En el análisis de Prey: Mooncrash, ¿qué aspecto de Prey se declara que no se soporta?

_TEXTO PROPORCIONADO_
+++
Análisis de Prey: Mooncrash

Empiezo este texto siendo totalmente sincera: he intentado muchas veces que Prey me encante. Cuando lo jugué, esperé poder ser tan entusiasta con este juego como lo habían sido amigos y crítica, encontrar en él todo aquello que se dejaba intuir desde que se desvelaron las primeras imágenes, pero nunca lo he conseguido del todo. Lo cual, en realidad, no tiene mucho sentido: me gusta la ambientación espacial, el diseño de escenarios y personajes y todo lo relacionado con la ciencia ficción y el transhumanismo. A priori, se supone que el título podría ser un paraíso para mí.

Lo que no soporto, sin embargo, es el sistema de combate. En mi primera partida, cada batalla contra un enemigo me hacía distanciarme un poco más de los elementos que el juego sí consigue desarrollar a la perfección: la exposición, la narrativa ambiental y la construcción de un universo y unos personajes ricos y complejos. Y no puedo dejar de ver que son precisamente los lugares en los que Prey saca sus trazas reales de juego de supervivencia, de contar las balas y gestionar el inventario como si fuese un Resident Evil, los que al final terminan por sacarme de la experiencia por completo. Durante decenas de horas, he deseado en silencio una versión de este mismo título que te permitiese explorar la estación espacial Talos I sin prisas, que no te apresurase con el riesgo de la amenaza, y que sólo mantuviese esa parte en la que tomas decisiones complicadas, examinas hasta la última esquina de una habitación para adivinar la clave de una caja fuerte o extraes información leyendo los correos electrónicos de un pobre empleado cualquiera cuyo ordenador has hackeado.

Prey: Mooncrash es un DLC que va enteramente del combate.
+++
_DATOS PARA ANALIZAR_
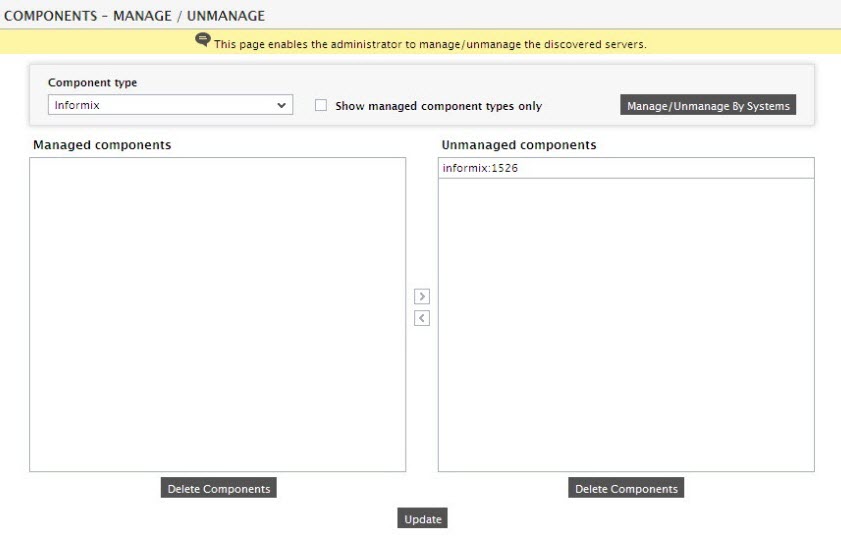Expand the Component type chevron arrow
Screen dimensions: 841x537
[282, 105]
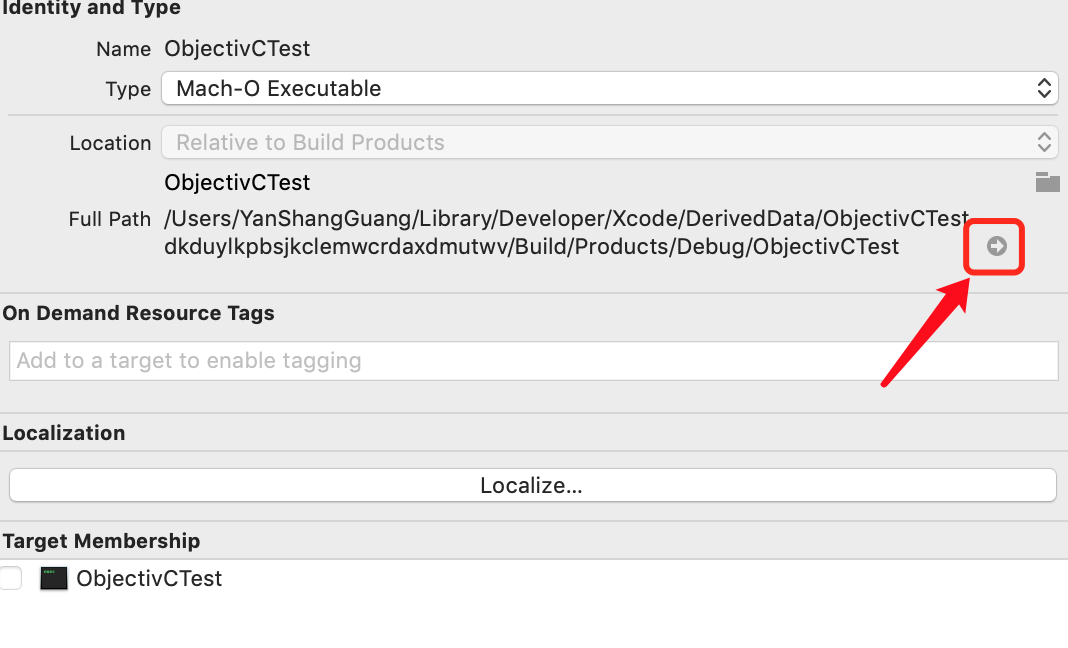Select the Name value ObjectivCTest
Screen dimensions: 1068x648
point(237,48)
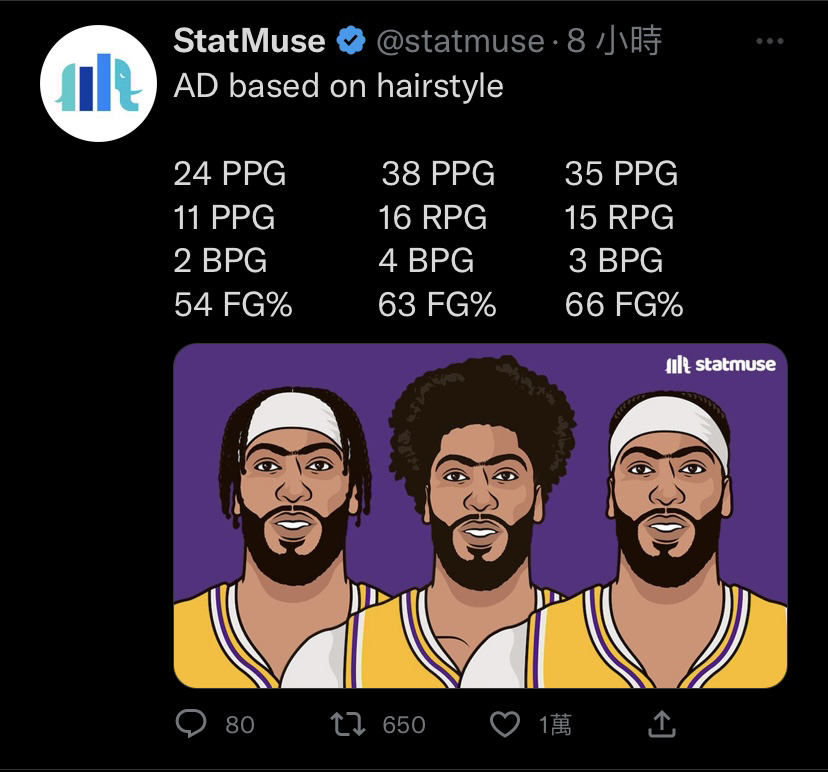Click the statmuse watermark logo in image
+++
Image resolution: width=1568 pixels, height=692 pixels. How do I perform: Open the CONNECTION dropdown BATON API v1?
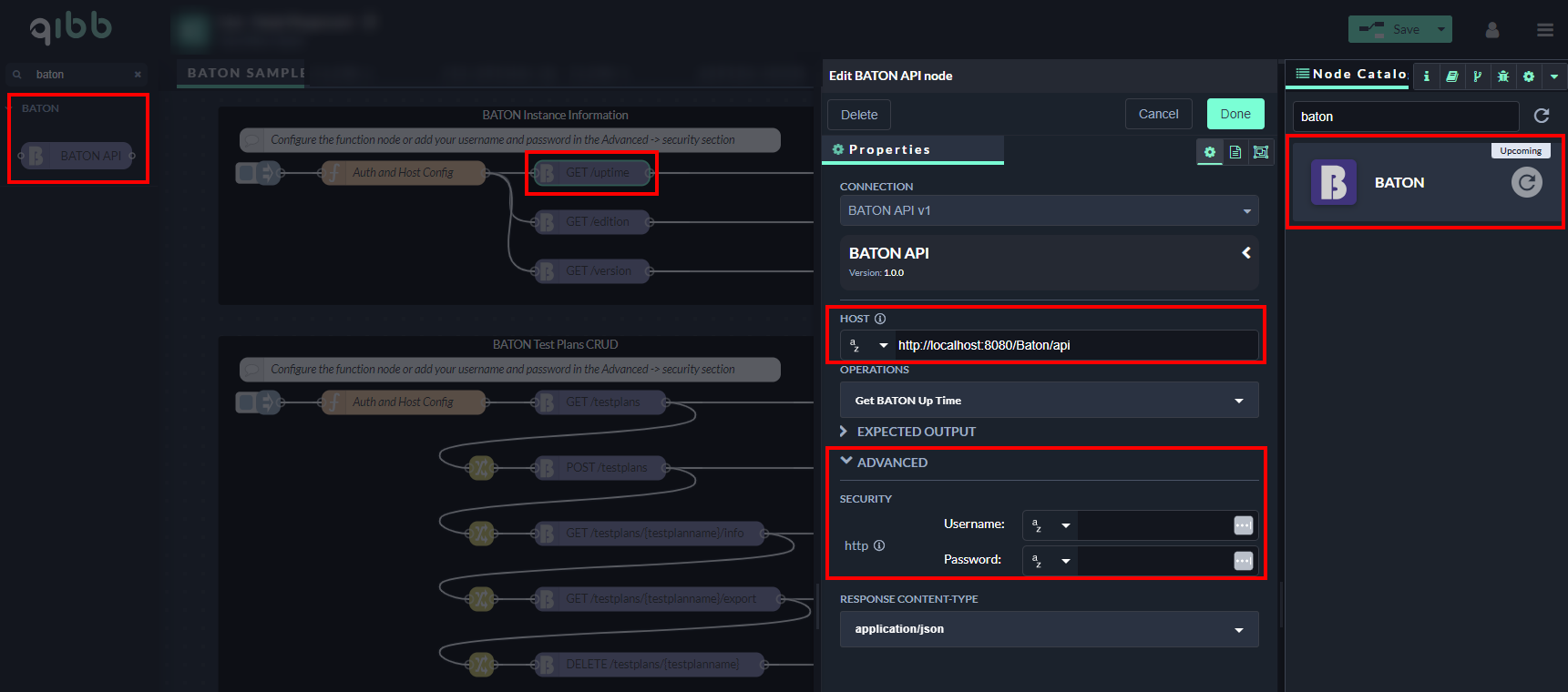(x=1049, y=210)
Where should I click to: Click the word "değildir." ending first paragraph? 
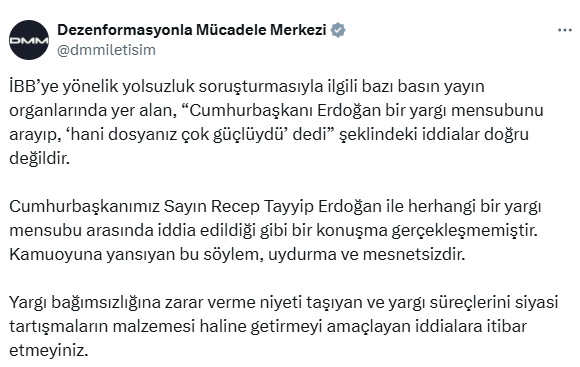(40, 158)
+++
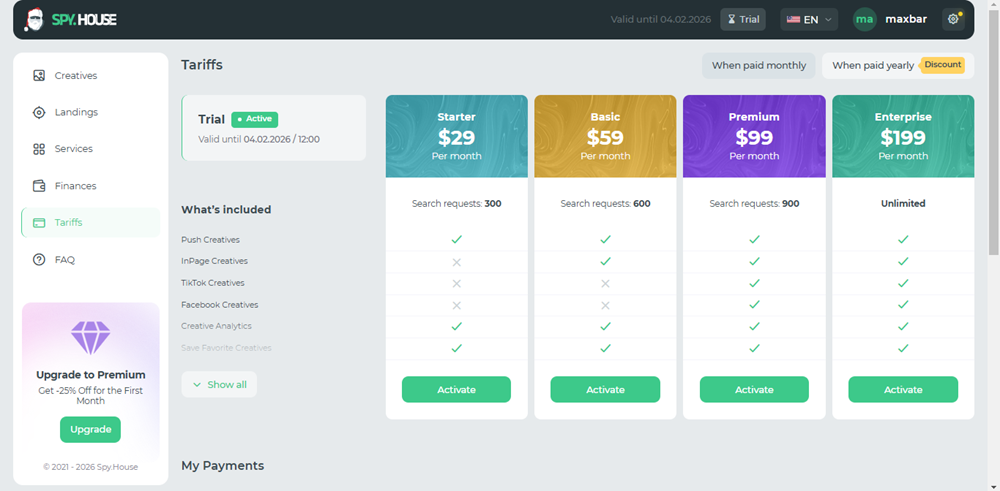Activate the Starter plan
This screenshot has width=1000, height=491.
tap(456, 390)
+++
_PROBLEMA RESUELTO_
El sistema de combate.